Zeki Müren, Bursa’daki bahçeli evlerinde, günün meşhur solistlerinin taş plaklarını dinleyip, sanatçıları taklit ederdi. Çoğu zaman da, döneminin ünlü türkücüsü Zehra Bilir’i rol model edinir ve beyaz mendil sallardı. Aslında beyaz mendili zamanın bütün hanım sanatçıları kullanırdı.
Annesi tarafından dedesi ve ninesinin de sesleri güzeldi. Kulağındaki ilk tınılar onlarınkiydi. Evin havuz başında, sardunya saksıları arasında, günün en seviler şarkılarını/türkülerini terennüm ederdi. Saatler boyu, bıkmadan usanmadan, bazen tekrarın tekrarını yapardı. Kendisini sabırla dinleyen büyüklerinin alkışları ve takdir bildiren sözlerine yerlere kadar reverans yaparak karşılık verirdi. Bu temrinler, anımsamalar ilkokulun ilk yıllarına aitti. Müren çocukluğunu anlatırken, ‘hayal meyal’ dediği hatıralarını göz yaşları arasında yad edecekti.
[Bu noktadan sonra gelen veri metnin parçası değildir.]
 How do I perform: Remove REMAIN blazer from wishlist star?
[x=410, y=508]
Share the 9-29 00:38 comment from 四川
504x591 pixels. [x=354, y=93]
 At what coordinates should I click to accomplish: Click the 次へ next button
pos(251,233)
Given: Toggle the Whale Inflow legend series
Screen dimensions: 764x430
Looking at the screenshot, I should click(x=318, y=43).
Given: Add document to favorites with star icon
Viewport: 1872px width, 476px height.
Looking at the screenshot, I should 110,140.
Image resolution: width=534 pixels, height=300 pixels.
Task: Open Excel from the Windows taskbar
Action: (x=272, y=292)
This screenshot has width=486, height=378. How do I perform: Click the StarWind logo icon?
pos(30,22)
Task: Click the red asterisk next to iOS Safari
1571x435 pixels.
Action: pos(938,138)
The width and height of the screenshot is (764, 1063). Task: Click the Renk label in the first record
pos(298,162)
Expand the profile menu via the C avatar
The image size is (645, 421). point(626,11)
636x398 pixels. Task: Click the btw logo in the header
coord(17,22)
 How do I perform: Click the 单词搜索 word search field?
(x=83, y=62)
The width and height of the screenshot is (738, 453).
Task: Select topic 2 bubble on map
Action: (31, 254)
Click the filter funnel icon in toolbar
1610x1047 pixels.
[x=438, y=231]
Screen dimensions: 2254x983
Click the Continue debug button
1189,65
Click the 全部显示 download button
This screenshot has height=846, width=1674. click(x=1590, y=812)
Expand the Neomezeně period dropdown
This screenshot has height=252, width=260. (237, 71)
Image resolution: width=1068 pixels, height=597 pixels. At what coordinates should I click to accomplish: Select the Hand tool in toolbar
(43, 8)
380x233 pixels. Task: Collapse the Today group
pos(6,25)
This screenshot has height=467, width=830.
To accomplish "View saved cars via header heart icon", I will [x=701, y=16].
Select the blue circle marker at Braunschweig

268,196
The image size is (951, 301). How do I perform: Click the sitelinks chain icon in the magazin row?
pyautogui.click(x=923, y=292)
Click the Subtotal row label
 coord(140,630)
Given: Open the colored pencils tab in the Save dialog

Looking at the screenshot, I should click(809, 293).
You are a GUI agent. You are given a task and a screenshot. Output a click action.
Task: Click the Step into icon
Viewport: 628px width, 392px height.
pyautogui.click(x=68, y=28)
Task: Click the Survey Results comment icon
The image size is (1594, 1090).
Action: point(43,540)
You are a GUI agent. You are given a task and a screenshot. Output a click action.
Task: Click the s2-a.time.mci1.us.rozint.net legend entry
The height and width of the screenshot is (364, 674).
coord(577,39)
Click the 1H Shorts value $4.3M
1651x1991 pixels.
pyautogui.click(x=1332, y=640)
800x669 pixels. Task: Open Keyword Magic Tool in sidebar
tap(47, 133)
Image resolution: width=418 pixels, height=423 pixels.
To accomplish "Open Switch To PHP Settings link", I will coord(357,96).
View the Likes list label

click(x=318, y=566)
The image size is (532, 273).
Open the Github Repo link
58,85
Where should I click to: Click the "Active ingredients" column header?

- Musiki Bilgisini Kendi Kendine Geliştirdi… -
Ortaokulda sınıf müsamerelerinde, yaş günlerinde, millî bayramlarda değişmeyen solistti. Musiki bilgisini kendi kendine geliştirmeye çalıştı; bine yakın şarkı ve türkü repertuarına girmişti. Nota bilmiyordu; ders almış mugannilerden çok daha iyi terennüm ediyordu. Son derslerde Zeki Müren’i dinlemek adet olmuştu. Zeki; günün en meşhur şarkılarından küçük bir konser sunardı. Ortaokul son sınıfta, tamburi İzzet Gerçeker'den solfej ve usul dersleri almaya başladı.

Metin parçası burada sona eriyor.